• WHAT THE TASK ASKS:
Gather every line from the entries below that includes "Open".

• INPUT RECORDS:
-=-=-=-=-
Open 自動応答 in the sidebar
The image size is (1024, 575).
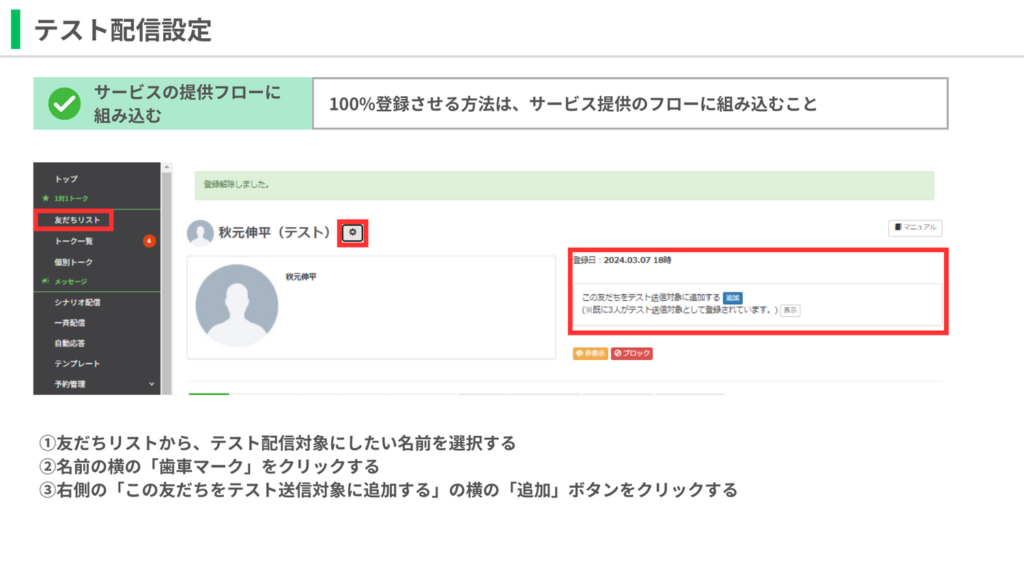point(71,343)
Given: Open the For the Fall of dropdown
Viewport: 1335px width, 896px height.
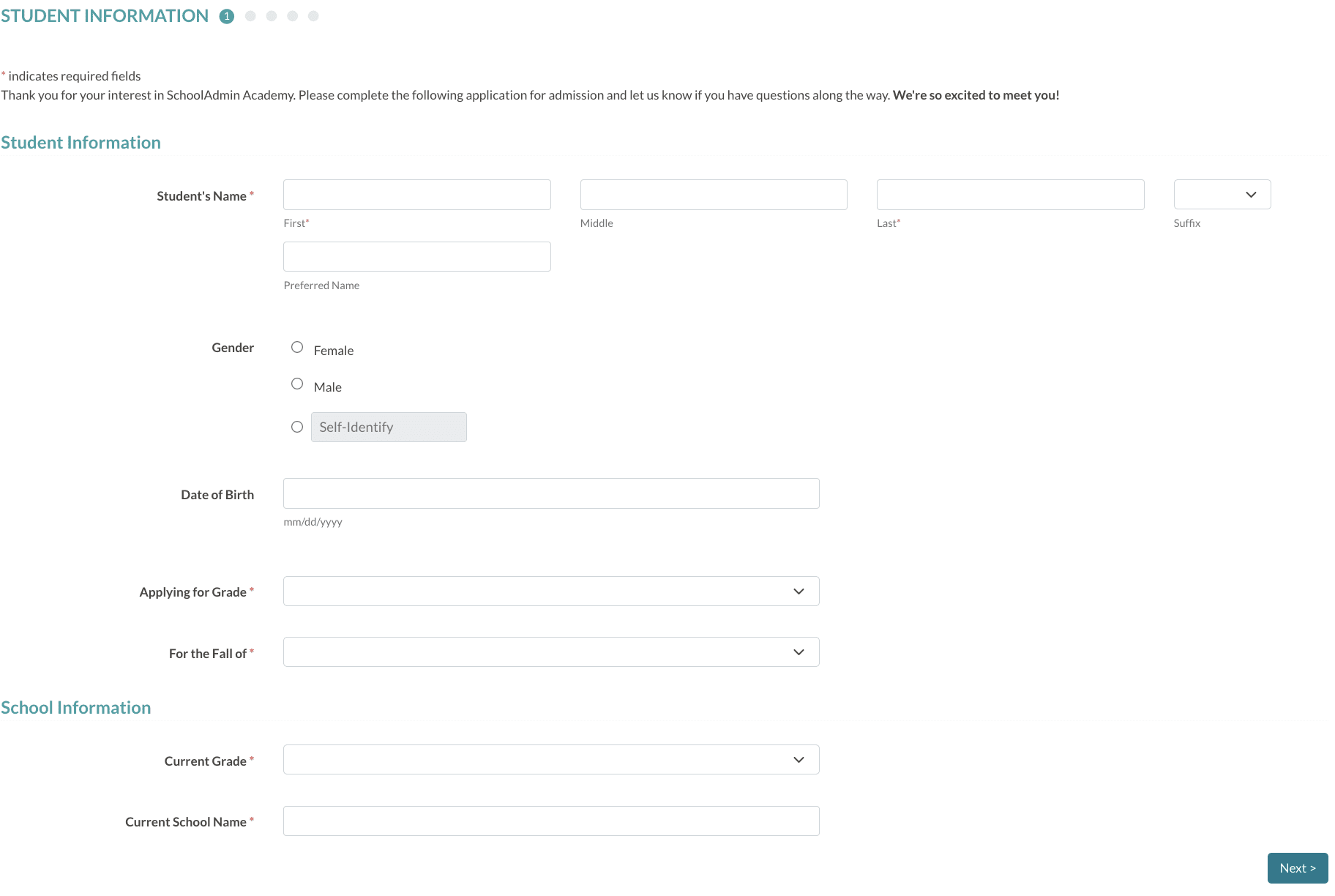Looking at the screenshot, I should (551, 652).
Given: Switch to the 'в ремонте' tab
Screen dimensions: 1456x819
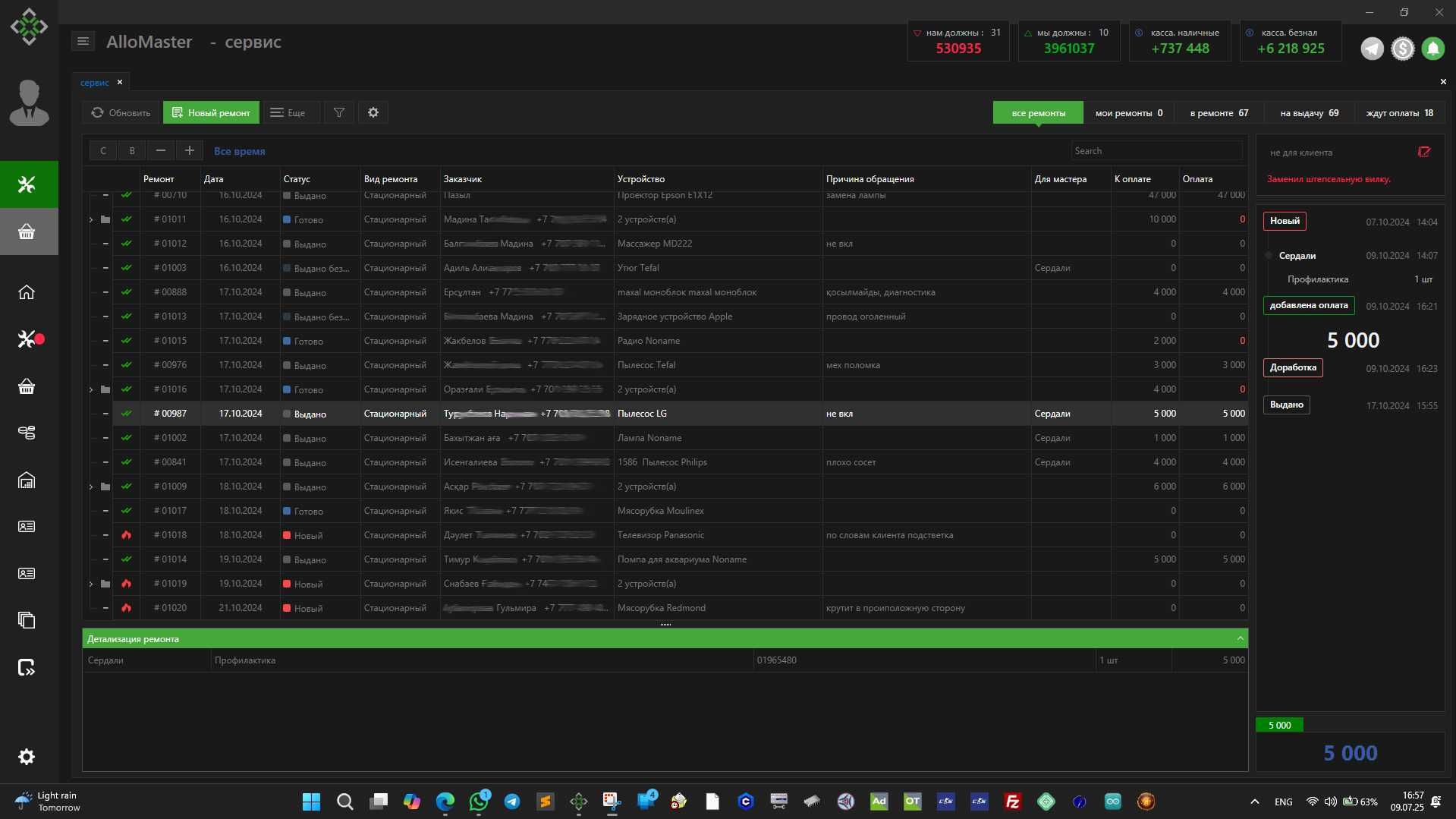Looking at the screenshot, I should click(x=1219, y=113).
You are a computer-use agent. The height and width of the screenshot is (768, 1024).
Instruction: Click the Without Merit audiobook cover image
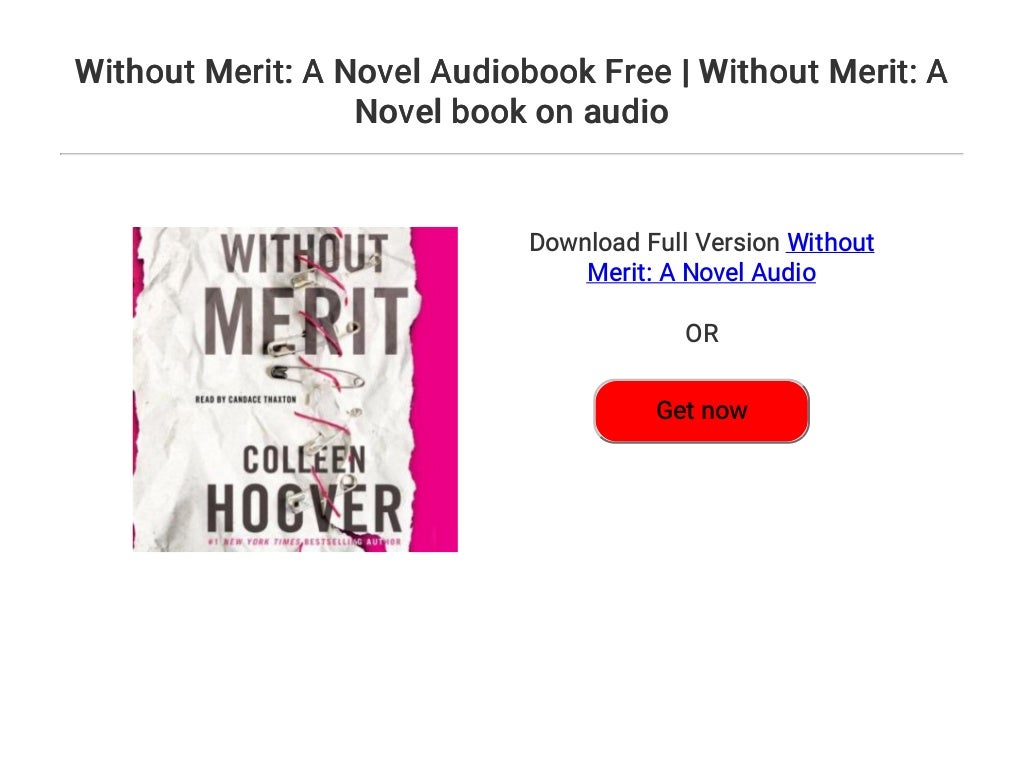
-=-=-=-=-
• OUTPUT:
Open 自動応答 in the sidebar
Given: Open the For the Fall of dropdown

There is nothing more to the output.